La commistione con i modi di vivere occidentali assume forme stereotipate: Mac Donald e Starbuck sono marchi comuni.

Per la letteratura occidentale va ricordato il libro dello scrittore francese André Malraux: La condizione umana, che ha come sfondo la città di Shanghai. Pubblicato nel 1933, protagonista principale di quel romanzo è la morte. Le problematiche esistenziali dei rivoluzionari, organizzatori della rivolta della città di Shanghai, fanno emergere in quella fase storica tutte le filosofie di vita che ognuno ha. Le azioni commesse moltiplicheranno le angosce e le certezze. Amore e incomunicabilità discrimineranno conoscenza e solitudine; vita e morte. La Rivoluzione non vincerà e quello che rimane sarà la consapevolezza che la sofferenza è data da altri uomini; da una borghesia che divide e crea continue 'chiese'.
Ecco che Shanghai usata in quel romanzo come sfondo di una tragedia umana, consumata nel sogno del riscatto, oggi offre al mondo un qualcosa di indefinibile.

Se ci affidiamo alla letteratura possiamo condividere per Shanghai ciò che ha scritto Paolo Rumiz per Pechino nel libro Maledetta Cina (Feltrinelli 2012):
'Dietro questa apparente somiglianza occidentalizzata pullula una mentalità che non ha niente da fare con la nostra. La vetrina è ingannatrice: i loro valori, le loro paure, il loro modo di amare e divertirsi non hanno niente a che fare col nostro mondo e temo che non riuscirò a comprendere quella dimensione...

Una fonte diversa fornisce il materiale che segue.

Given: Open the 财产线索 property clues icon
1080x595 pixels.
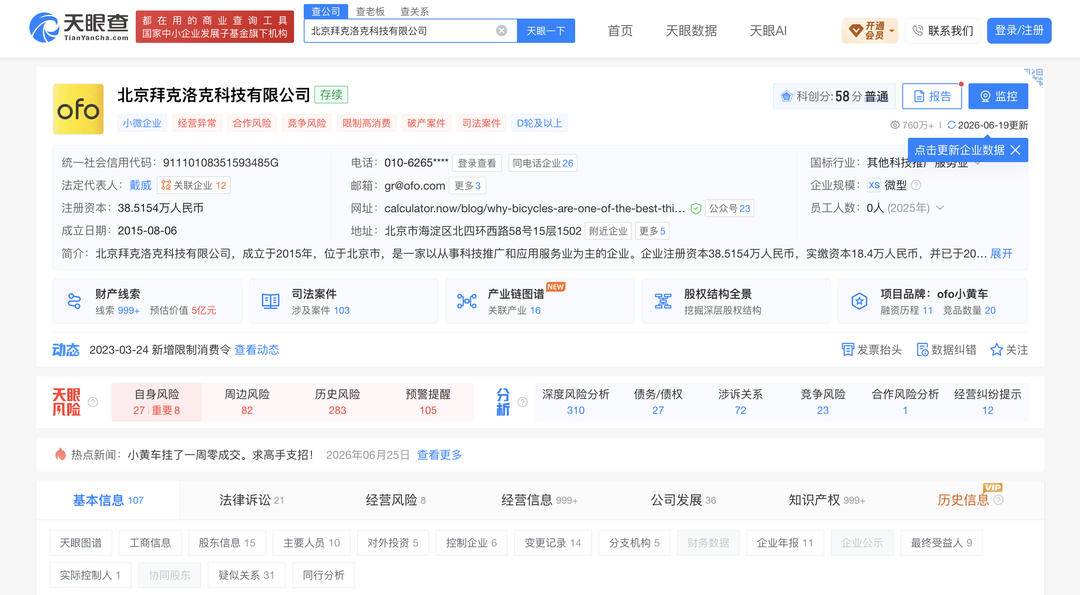Looking at the screenshot, I should click(x=74, y=301).
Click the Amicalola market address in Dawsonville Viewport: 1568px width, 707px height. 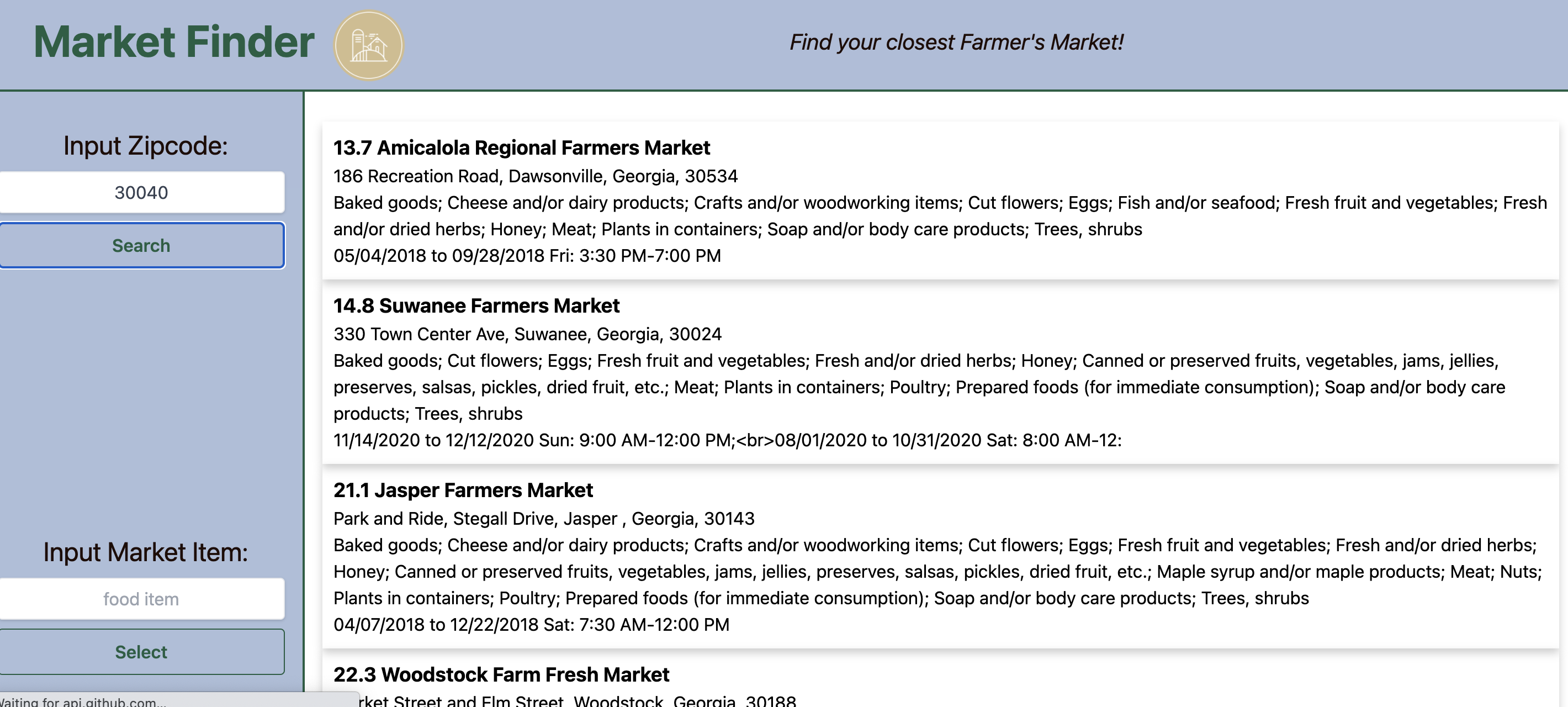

Ho visto un paese omologato, ma omologazione non significa necessariamente comunismo. I cinesi hanno imparato da millenni a copiare e a non esprimere idee personali'.
Così, questa nuova capitale del mondo, scimmiotta una cultura occidentale che forse ha toccato un apice e non potrà che morire. Troppo? Può essere che una globalità dai destini misteriosi riesca a formare una civiltà nuova.